Document extract:
+--
As pilots and caring humans we should all aspire to be more like Bob Hoover. What an incredible person and pilot he was and what an example of a life well lived. (Safe journeys West Bob.) From the young WWII P-51 fighter ace/patriot to early jet test pilot and then amazing airshow genius, he did it all and in an elegant and gracious manner.

“Bob Hoover was so much more than a great pilot. He was a great man and a model for what our community can and should be.”  AOPA’s Mark Baker

To live constantly on the edge of disaster for so many years and die peacefully at 94 bears clear testimony to Bob’s piloting skills and also his risk management acumen. He performed every show with a joy, passion and precision that was unmatched in the industry. He was quoted as saying “Someday I might die in one of these shows. But you know what? It’ll take the mortician a week to get the smile off my face!” Because he pursued excellence in everything he did (but especially flying) Bob survived some incredibly challenging situations; his skill, courage and ingenuity brought him through every crisis.
+--
Set exercise 1: Extract word for word the part of the Bob Hoover tribute that opens with the words containing "As pilots and" and closes with "and gracious manner.".

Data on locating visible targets
+--
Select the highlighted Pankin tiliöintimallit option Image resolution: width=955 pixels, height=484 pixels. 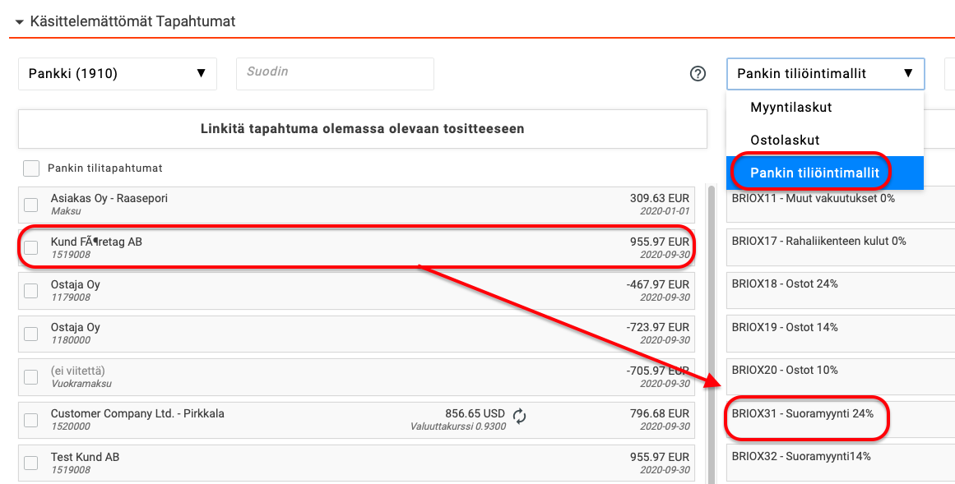tap(814, 173)
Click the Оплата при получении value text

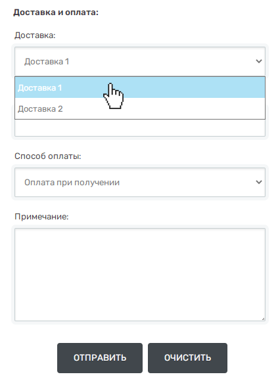(72, 183)
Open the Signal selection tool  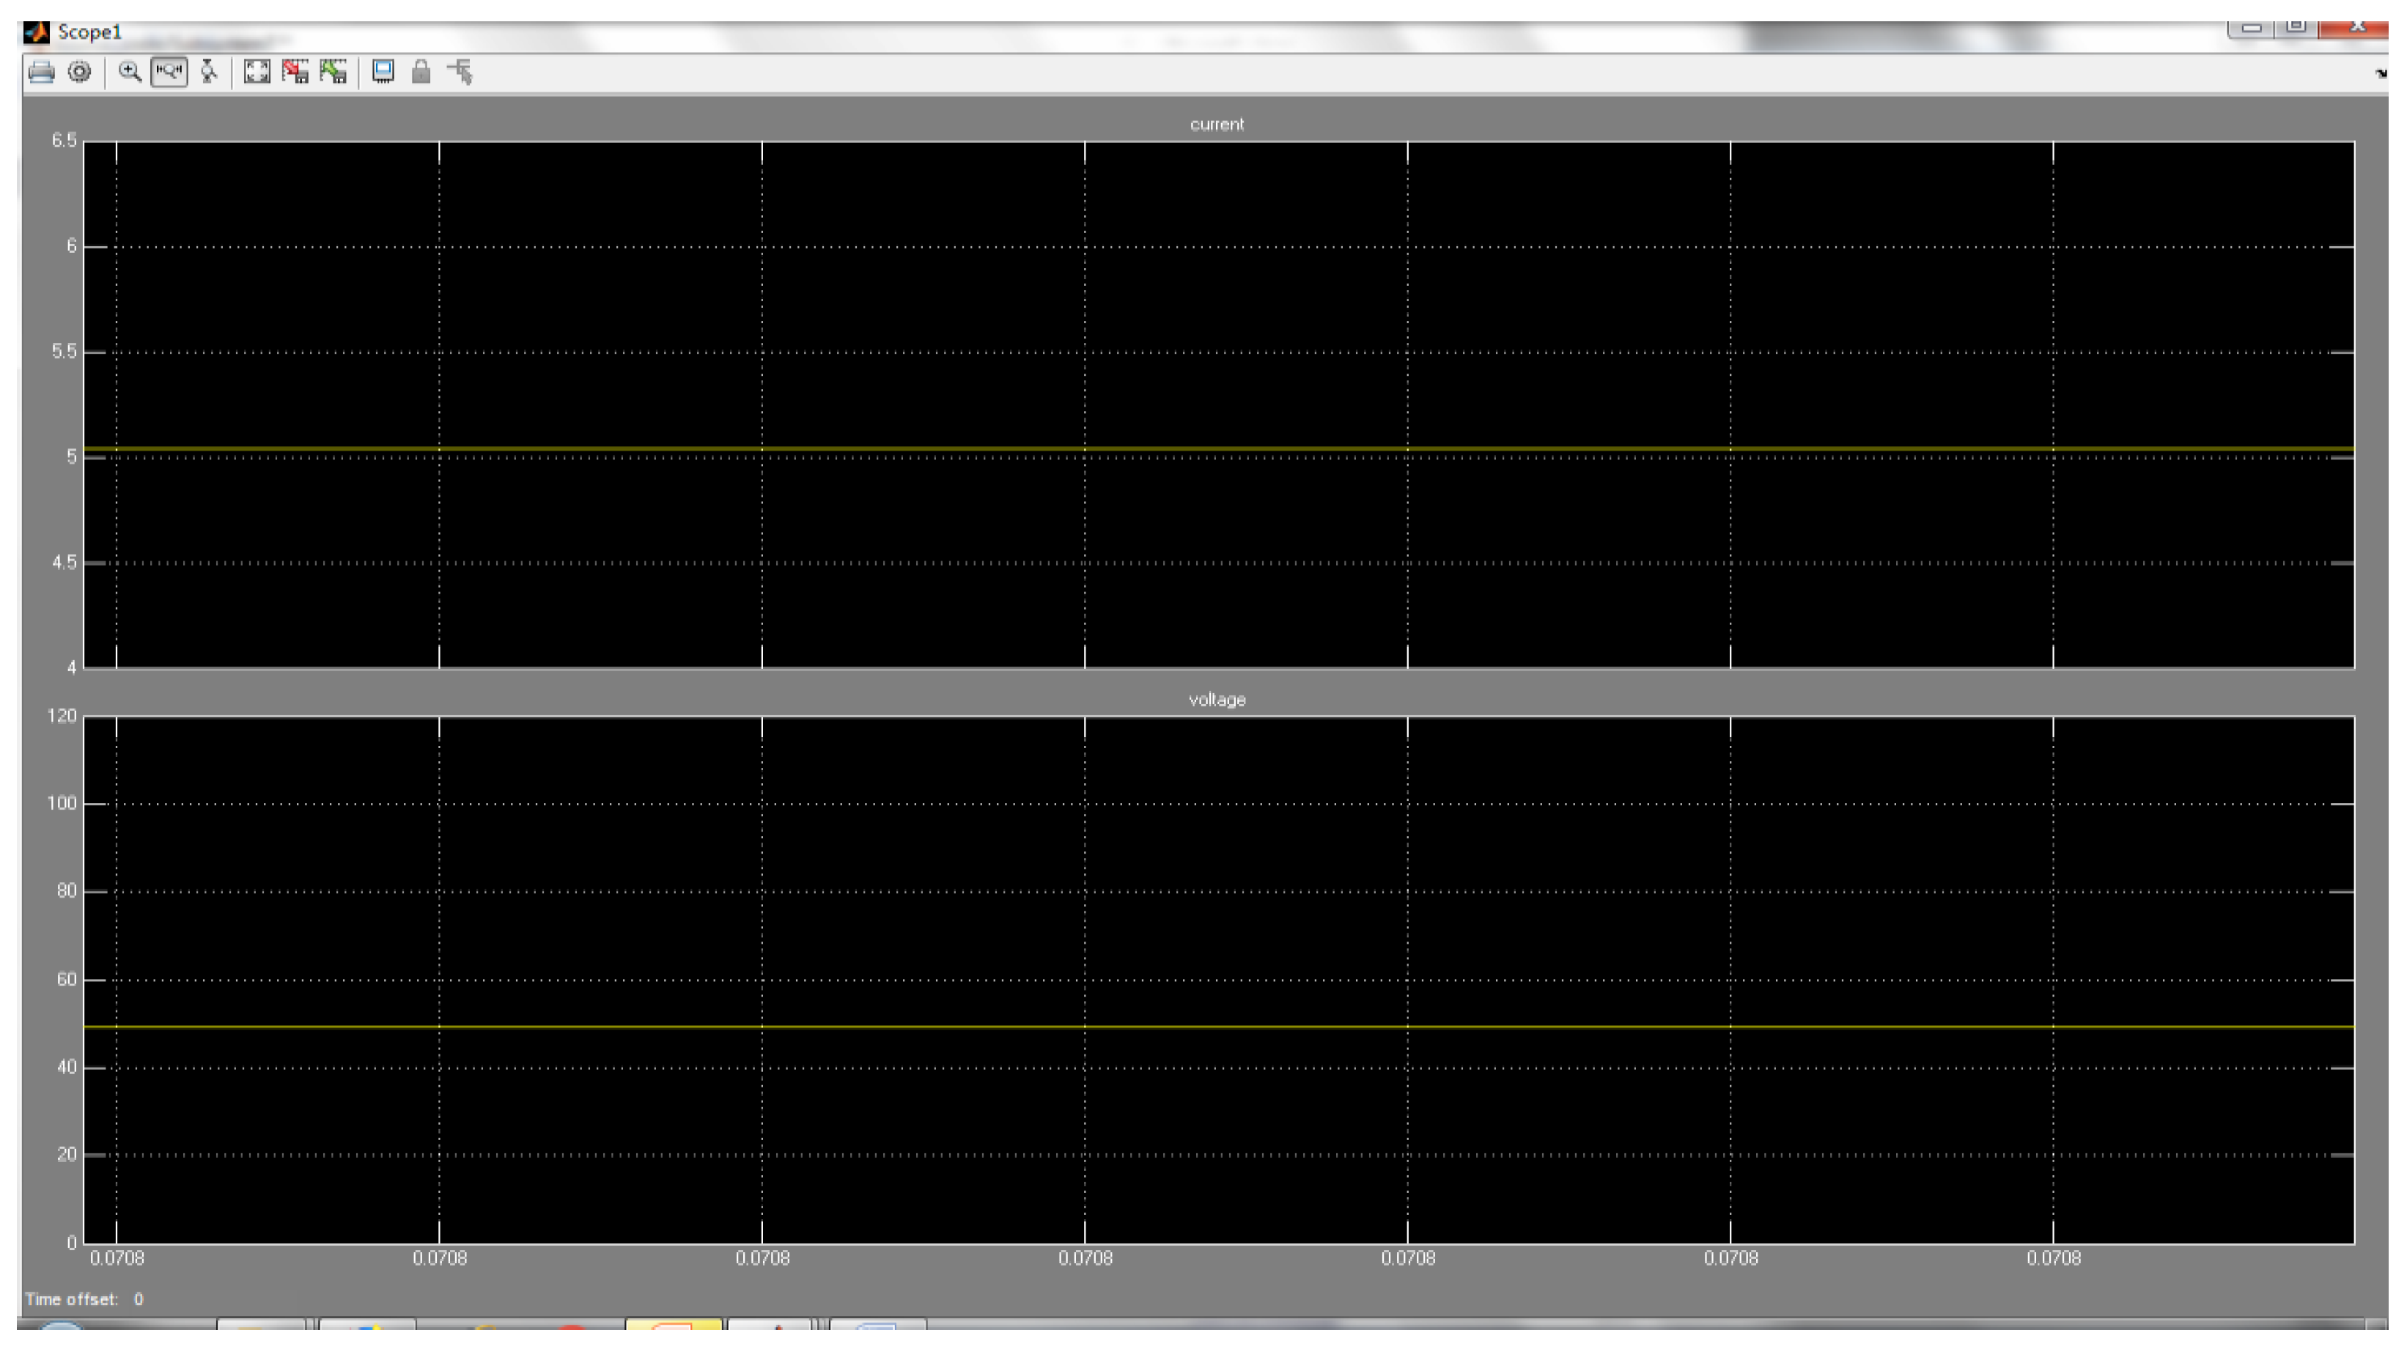point(461,72)
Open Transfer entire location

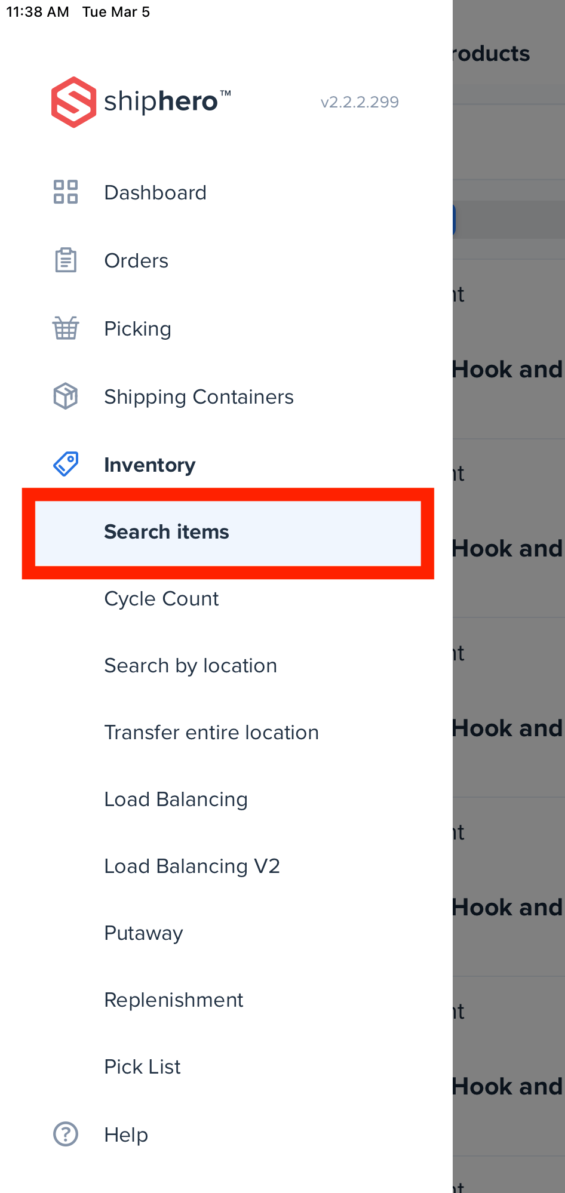click(x=211, y=733)
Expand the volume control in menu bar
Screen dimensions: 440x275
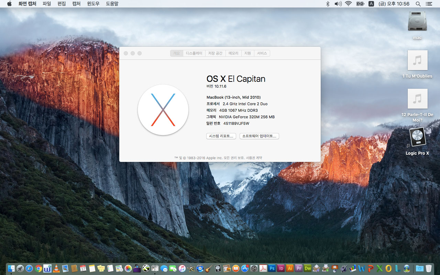click(338, 4)
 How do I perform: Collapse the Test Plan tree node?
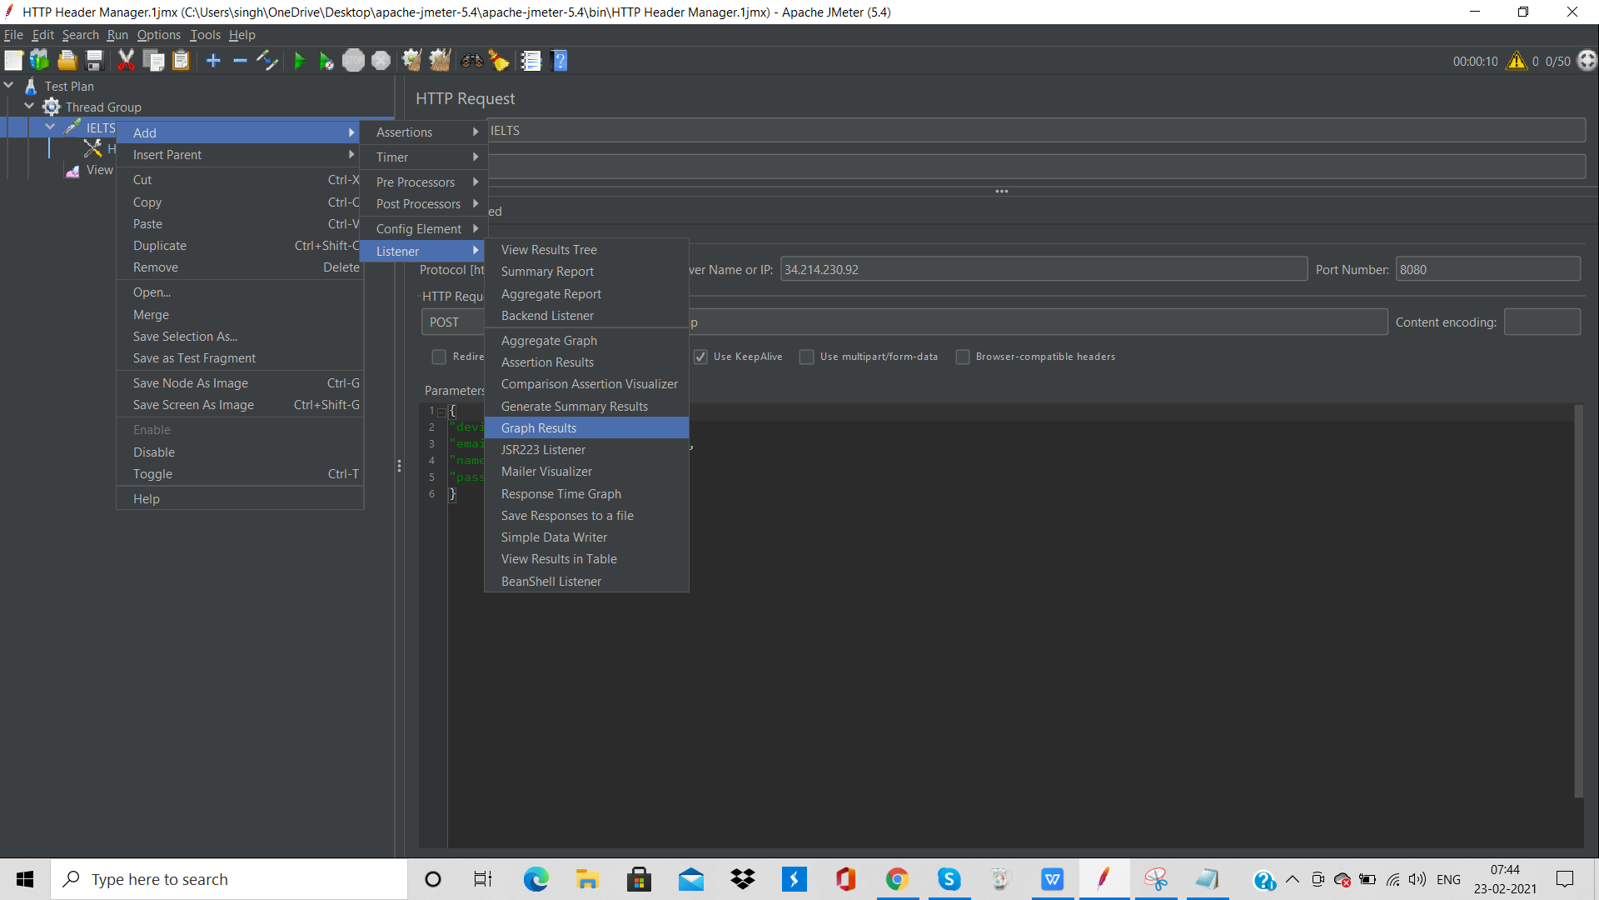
+--
Set exercise 2: Convert the rows, from the line containing "Expand the volume control in menu bar" through the end of the rows, into a numbered list without blank lines. Omit the pictures.

Written answer 1:
As pilots and caring humans we should all aspire to be more like Bob Hoover. What an incredible person and pilot he was and what an example of a life well lived. (Safe journeys West Bob.) From the young WWII P-51 fighter ace/patriot to early jet test pilot and then amazing airshow genius, he did it all and in an elegant and gracious manner.

Written answer 2:
1. Expand the volume control in menu bar
2. Screen dimensions: 440x275
3. click(338, 4)
4.  How do I perform: Collapse the Test Plan tree node?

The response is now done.